Goose, the open source load testing framework created by Tag1 CEO Jeremy Andrews, continues to show its performance and scalability capabilities. In this Tag1 Team Talk, Managing Director Michael Meyers joins Vp of Software Engineering Fabian Franz for a demonstration of Goose’s rapid ramp-up and scaling by COO Narayan Newton.
In this final talk in our series of live demonstrations of Goose, Narayan and Fabian break down how some of the methods used in part 2 weren’t ideal, and some ways to make spinning up load tests more efficient and fast.
For more Goose content, see Goose Podcasts, Blogs, Presentations, & more!
Hello, and welcome to Tag1 Team Talks the podcast and blog of Tag1 Consulting.
Speaker:Today.
Speaker:We're going to be talking about distributed load testing and doing
Speaker:a, how to a deep dive into running Gaggles with Tag1's, open source
Speaker:Goose load testing framework.
Speaker:Our goal today is to prove to you that Goose is both the most scalable load
Speaker:testing framework available currently.
Speaker:And the easiest to actually scale.
Speaker:This is a follow-up.
Speaker:Talk to one we did very recently on a similar topic.
Speaker:We're going to stress the servers even more in this one.
Speaker:I'm Michael Meyers, the managing director at Tag1 Consulting.
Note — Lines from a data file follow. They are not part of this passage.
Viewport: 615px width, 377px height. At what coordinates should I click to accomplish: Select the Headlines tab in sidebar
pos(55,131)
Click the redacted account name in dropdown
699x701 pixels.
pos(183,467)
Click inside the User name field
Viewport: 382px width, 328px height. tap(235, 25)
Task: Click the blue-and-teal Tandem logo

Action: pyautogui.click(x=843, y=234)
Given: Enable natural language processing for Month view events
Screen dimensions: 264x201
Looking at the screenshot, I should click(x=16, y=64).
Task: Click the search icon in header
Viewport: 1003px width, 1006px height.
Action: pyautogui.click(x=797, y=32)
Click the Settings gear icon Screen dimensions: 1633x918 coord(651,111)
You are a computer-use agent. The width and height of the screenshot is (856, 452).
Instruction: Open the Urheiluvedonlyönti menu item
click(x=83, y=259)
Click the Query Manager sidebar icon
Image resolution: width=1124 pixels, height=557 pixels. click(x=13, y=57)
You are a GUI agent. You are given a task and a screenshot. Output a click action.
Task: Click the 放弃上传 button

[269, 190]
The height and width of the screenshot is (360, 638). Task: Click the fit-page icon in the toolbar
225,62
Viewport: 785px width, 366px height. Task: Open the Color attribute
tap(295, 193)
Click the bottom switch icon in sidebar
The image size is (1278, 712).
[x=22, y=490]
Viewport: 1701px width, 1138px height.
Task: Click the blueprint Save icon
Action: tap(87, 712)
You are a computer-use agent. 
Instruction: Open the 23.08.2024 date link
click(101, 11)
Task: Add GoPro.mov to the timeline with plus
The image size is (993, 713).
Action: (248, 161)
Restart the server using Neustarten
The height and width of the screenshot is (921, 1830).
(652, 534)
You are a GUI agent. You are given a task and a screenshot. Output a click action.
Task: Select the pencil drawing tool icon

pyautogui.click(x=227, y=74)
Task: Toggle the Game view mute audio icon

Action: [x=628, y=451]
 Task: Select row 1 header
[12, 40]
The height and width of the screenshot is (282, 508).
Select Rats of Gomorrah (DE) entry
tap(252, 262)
Speaker:And I'm joined today by Narayan Newton Tag1's CTO and Fabian
Speaker:Franz, our VP of Technology.
Speaker:Fabian, can you give us just a quick background on how this is
Speaker:a follow-up to our last talk?
Speaker:Sure so in , our last talk, what we did is so essentially we spun up EC2
Speaker:instances all over the world, but if you need to change something, you
Speaker:essentially have to destroy the cluster.
Speaker:Re- deploy the cluster and while recording it.
Speaker:We actually ran into the problem that we had to change something and it wasn't
Speaker:easy and not easily possible to do that.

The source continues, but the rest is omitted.